Launched in 2013, this was the very first of the OSCE Network’s activities. It analyzed threat perceptions of 18 governments and related experts in the OSCE area. At the invitation of the 2014 Swiss OSCE Chairmanship, several Network representatives gave a presentation of the study at a Helsinki +40 meeting at the Vienna Hofburg on 29 April 2014.
- Workshop “Threat Perceptions in the OSCE Area,” Vienna, 31 March/1 April
- Panel Discussion on “Ukraine/Crimea: Crisis as Usual or New European Divide?” Vienna, 31 March
The OSCE Network of Think Tanks and Academic Institutions and the Diplomatic Academy of Vienna held a panel discussion titled “Ukraine/Crimea: Crisis as Usual or New European Divide?”
The crisis in Crimea has evolved into a more general conflict between Russia and the West. The future of Europe is uncertain to a degree not seen since the early 1990s. This raises a number of difficult questions:
- What options exist for the further development of Ukrainian-Russian relations, including the status of Crimea?
- How did we get from a cooperative security policy approach to the current situation, which is characterized by deep tensions?
- Have we established bad precedents?
- Did we apply the OSCE principles and norms in the wrong ways?
- What opportunities were missed?
- Were any wrong turns taken?
- Is it still possible to return to cooperative policies via the vision of a Euro-Atlantic and Eurasian security community?
- How might this be achieved?
- What can the OSCE contribute to the re-establishment of cooperative security relations?
These and many other questions were discussed by a panel of members of the OSCE Network of Think Tanks and Academic Institutions.
Please view the full-length discussion as a videostream on the official OSCE website: www.osce.org/cio/116863
The OSCE Network was launched by a group of 16 institutes in Vienna on 18 June 2013 within the framework of the OSCE Security Days, in the presence of the Secretary General, Ambassador Lamberto Zannier. Four months later, following thorough preparations, the 16 institutes reconvened on 30 October 2013 in Vienna to establish working instruments and to discuss an initial network project. A “Mission Statement” and a Steering Committee were established. Sonja Stojanović Gajić (Belgrade Centre for Security Policy), Ambassador Jim Collins (Carnegie Endowment for International Peace), Andrei Zagorski (Institute for World Economy and International Relations, Russian Academy of Sciences (IMEMO)), and Wolfgang Zellner (CORE) were elected as members of the Steering Committee. Wolfgang Zellner’s term as Network Coordinator was extended to two years.
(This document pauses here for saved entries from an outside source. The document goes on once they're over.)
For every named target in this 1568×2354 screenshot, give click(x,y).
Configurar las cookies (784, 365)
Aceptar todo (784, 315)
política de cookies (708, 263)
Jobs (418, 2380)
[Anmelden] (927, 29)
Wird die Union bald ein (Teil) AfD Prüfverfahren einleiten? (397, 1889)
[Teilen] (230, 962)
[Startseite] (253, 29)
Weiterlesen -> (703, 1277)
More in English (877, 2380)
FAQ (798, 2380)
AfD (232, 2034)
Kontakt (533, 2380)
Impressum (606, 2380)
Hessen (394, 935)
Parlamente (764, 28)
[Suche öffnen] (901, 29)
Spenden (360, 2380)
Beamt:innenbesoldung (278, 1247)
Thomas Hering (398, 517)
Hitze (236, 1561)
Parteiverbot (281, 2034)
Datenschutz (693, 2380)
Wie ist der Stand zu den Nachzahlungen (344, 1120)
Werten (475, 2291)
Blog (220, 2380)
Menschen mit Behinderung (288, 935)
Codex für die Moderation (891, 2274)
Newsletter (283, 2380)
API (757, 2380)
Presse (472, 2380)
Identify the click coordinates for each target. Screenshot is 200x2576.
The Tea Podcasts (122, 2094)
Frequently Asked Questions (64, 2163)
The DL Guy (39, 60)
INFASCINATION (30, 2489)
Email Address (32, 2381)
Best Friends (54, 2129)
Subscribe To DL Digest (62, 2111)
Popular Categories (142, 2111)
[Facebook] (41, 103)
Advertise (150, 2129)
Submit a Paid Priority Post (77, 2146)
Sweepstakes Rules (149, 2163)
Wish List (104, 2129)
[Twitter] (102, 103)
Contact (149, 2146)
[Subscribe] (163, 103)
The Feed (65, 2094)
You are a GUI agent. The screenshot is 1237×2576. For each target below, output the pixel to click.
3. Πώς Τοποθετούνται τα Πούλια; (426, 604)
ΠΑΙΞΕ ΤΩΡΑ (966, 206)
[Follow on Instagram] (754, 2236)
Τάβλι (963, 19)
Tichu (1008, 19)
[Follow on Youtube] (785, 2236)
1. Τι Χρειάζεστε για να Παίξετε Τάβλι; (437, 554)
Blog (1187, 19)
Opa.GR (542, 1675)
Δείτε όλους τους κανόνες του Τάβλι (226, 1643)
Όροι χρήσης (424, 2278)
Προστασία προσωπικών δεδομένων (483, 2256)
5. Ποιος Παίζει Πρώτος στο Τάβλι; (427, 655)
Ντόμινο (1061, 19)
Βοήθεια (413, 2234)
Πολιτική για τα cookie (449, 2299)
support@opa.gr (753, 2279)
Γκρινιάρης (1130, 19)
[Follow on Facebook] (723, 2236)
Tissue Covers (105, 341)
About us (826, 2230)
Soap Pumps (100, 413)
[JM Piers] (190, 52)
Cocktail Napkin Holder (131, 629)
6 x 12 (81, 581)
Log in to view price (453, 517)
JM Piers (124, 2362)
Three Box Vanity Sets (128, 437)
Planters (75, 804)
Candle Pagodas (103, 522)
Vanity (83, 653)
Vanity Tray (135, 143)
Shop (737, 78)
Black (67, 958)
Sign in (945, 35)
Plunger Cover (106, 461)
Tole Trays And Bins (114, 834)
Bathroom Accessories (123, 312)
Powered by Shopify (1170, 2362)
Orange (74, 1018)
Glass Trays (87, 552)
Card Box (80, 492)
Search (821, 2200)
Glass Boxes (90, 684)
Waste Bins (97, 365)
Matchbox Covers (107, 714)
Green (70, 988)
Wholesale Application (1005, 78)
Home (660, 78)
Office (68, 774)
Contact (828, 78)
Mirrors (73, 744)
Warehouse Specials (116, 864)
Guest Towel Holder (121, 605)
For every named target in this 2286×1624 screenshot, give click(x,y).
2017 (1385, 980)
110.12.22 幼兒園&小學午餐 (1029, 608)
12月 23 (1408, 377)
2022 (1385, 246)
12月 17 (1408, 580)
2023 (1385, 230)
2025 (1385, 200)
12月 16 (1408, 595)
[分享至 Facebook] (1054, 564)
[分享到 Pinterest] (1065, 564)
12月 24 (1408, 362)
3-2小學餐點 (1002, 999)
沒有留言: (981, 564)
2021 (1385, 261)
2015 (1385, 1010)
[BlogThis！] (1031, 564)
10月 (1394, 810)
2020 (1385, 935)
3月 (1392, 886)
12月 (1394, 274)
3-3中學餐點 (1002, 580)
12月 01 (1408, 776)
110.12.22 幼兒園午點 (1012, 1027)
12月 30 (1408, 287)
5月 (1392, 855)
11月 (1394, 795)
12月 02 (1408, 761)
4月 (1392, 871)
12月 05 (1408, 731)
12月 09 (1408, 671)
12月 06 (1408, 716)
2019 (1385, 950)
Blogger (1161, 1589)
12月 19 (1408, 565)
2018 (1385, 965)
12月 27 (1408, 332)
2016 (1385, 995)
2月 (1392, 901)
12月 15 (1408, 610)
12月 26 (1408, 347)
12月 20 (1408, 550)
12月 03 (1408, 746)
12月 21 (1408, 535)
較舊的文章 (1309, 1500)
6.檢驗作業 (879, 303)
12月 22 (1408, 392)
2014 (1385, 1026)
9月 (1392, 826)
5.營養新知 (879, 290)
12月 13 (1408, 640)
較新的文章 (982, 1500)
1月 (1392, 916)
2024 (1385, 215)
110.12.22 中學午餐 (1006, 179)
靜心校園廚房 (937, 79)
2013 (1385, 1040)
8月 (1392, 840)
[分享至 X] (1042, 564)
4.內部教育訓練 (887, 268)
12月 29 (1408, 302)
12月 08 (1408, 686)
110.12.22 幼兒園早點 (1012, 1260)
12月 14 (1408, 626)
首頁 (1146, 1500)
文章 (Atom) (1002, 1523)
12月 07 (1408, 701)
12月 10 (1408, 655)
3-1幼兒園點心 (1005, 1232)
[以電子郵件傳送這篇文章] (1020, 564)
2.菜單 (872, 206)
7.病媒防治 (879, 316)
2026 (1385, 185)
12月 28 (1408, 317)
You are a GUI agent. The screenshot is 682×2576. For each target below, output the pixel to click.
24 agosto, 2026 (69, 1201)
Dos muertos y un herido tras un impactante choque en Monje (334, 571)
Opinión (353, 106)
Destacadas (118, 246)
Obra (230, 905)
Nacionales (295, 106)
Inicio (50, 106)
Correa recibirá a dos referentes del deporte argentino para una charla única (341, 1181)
In accordance with the Network’s regulations, members of the OSCE Network of Think Tanks and Academic Institutions held a Network meeting in Vienna on 30 October 2013.
The meeting was attended by representatives of 15 member institutions, as well as 7 guests. It was sponsored by the German Federal Foreign Office and additionally supported by the Swiss Federal Department of Foreign Affairs (FDFA). The International Peace Institute (IPI) kindly hosted the meeting in its marvellous conference room in the heart of Vienna.
The meeting’s agenda included the following items:
- measures for structuring the work of the OSCE Network (mission statement; steering committee: establishment, duration of mandate, duties and tasks, modus operandi; network coordinator: duration of mandate, duties and tasks);
- design of the OSCE Network website;
- steps for implementing the Network project “Threat Perceptions in Europe”;
- further Network activities, other proposals, miscellaneous issues;
- views on the OSCE Network’s contributions to future Helsinki +40 discussions.
In a separate session, the meeting was addressed by Ms Andrea Rauber Saxer, Deputy Head of the Swiss Delegation, Ambassador Sanja Milinković, Deputy Head of the Serbian Delegation, and Mr. Serhiy Dvornyk, member of the Ukrainian Delegation, who delivered presentations on their delegations’ views on the OSCE Network’s contributions to future Helsinki +40 discussions. The Eurasian element of the concept of a security community, as well as the impact of developments in Afghanistan, were, inter alia, seen as relevant issues.